Ces évènements ont exacerbé un débat qui divise au sein de nos sociétés : peut-on réellement rire de tout ? Le « drôle » n’est-il pas un outil de légitimation de la moquerie, pour rire du malheur des autres ?

Qui peut rire de quoi

La légitimité d’une moquerie dépend du contexte dans lequel elle est émise, du statut social de celui qui fait la blague, et des personnes auxquelles elle s’adresse. La question du statut est cruciale, car elle détermine qui a « le droit » de rire de quelqu’un : selon la logique sociétale, une personne issue d’un groupe social défavorisé et marginalisé semble détenir toute la légitimité à se moquer de son propre groupe social, étant donné qu’elle connaît elle-même une condition difficile, et sait « de quoi elle parle ». À l’inverse, une personne plus favorisée qui se permet de rire de la misère d’un monde qu’elle ne comprendra probablement jamais, est automatiquement jugée comme immorale et à censurer. Notre statut social, notre couleur de peau, notre religion et nos autres caractéristiques, déterminent implicitement notre droit, ou notre interdiction à la moquerie. La même blague prononcée par deux individus différents n’aura probablement pas le même effet, bien que leurs motivations puissent être les mêmes, et qu’aucun mal n’ait voulu être commis.

En somme, même si la hiérarchisation sociale n’est pas institutionnalisée, il ne faut pas négliger la réalité des normes tacites et intériorisées. Non, tout le monde ne peut pas rire de tout, il existe un droit à la moquerie.

L’intention dans l’humour noir

L’intention de la blague a aussi son importance.
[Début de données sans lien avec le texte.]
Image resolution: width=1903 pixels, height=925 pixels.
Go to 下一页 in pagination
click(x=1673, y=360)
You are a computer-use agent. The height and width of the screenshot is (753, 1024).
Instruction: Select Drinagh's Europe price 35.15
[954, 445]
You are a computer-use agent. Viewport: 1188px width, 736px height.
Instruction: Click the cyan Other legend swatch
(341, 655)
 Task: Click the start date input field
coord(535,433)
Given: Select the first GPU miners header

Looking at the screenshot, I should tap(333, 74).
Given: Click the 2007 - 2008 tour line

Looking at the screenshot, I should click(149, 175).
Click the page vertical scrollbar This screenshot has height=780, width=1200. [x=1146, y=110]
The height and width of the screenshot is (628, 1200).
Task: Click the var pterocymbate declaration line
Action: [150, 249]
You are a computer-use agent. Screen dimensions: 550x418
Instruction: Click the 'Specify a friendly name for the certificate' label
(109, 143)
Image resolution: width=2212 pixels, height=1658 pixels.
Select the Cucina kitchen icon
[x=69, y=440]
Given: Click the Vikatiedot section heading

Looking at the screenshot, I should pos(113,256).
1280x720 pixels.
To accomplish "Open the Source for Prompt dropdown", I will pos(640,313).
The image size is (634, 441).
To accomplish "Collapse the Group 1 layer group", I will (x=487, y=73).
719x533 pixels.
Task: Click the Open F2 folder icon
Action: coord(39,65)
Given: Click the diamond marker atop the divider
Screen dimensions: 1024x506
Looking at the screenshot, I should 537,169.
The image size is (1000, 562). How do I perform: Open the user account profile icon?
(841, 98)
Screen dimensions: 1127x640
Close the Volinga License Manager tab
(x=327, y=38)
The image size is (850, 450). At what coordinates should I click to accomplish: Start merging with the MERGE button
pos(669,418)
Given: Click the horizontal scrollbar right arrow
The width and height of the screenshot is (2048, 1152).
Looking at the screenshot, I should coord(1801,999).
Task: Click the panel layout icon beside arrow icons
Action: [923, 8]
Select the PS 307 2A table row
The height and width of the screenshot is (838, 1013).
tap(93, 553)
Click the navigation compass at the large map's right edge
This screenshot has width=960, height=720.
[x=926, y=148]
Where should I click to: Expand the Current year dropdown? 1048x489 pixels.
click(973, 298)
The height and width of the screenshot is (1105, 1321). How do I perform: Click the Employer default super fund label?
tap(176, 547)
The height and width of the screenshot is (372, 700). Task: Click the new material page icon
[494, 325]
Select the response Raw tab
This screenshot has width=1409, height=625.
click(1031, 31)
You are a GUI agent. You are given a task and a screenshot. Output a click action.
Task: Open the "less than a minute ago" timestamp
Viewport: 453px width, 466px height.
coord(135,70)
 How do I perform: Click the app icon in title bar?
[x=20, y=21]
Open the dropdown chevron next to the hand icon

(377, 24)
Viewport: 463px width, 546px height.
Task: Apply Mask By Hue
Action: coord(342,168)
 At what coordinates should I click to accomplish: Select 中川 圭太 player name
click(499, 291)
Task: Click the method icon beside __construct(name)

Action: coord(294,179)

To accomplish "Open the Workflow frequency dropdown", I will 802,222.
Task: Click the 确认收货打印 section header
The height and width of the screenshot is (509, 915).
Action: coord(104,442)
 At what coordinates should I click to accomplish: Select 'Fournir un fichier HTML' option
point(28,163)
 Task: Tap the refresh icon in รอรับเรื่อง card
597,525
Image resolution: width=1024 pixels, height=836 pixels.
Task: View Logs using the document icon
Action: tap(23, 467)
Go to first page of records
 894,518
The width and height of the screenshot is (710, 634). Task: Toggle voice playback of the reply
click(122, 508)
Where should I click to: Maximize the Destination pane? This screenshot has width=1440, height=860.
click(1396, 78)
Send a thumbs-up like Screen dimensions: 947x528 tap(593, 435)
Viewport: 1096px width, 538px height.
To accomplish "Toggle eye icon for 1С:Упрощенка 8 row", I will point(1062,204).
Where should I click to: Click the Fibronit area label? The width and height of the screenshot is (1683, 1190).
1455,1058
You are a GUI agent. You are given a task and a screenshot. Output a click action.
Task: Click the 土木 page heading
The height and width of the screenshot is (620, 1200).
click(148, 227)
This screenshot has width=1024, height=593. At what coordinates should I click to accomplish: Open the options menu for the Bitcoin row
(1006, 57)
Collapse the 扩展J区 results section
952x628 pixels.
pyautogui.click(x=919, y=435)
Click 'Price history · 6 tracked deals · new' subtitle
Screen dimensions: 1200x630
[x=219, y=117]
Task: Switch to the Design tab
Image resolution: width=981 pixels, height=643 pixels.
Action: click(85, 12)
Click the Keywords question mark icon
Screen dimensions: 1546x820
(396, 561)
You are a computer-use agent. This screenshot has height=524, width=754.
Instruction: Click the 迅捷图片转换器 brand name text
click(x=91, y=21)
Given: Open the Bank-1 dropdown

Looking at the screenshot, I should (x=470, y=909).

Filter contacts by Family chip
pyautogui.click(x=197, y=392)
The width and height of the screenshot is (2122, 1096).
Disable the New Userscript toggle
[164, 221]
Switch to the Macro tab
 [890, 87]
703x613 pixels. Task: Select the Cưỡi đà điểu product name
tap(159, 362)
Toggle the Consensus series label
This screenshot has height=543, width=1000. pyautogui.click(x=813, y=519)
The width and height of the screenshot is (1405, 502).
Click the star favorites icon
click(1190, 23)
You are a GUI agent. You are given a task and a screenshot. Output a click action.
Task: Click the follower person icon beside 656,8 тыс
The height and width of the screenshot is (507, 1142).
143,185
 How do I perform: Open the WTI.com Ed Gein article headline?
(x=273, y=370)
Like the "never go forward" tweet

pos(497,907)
Comme énoncé plus tôt, s’il est correctement utilisé, l’humour noir n’est pas violent par malice ; il tente d’utiliser la provocation de manière consciente et réfléchie, et ce, pour dénoncer les horreurs de notre monde, à travers le rire. Seulement lorsque ces critères spécifiques sont respectés, et lorsqu’il n’est pas employé simplement pour choquer, l’humour noir peut être légitimé. Aujourd’hui, l’humour noir peut encore être employé comme outil de plaidoirie par certains humoristes, notamment pour sensibiliser leur auditoire aux problèmes sociétaux. Mais, l’humour noir sort trop facilement de son cadre initial, et est trop fréquemment mal utilisé. Il perd donc sa portée politico-sociale, alors que que c’est justement elle qui fonde sa légitimité. Tout cela témoigne donc de la complexité de l’ouvrage : un humour pesé et réfléchi se fait malheureusement rare aujourd’hui, d’où la recherche d’une validité, non pas dans les propos, mais dans le statut social.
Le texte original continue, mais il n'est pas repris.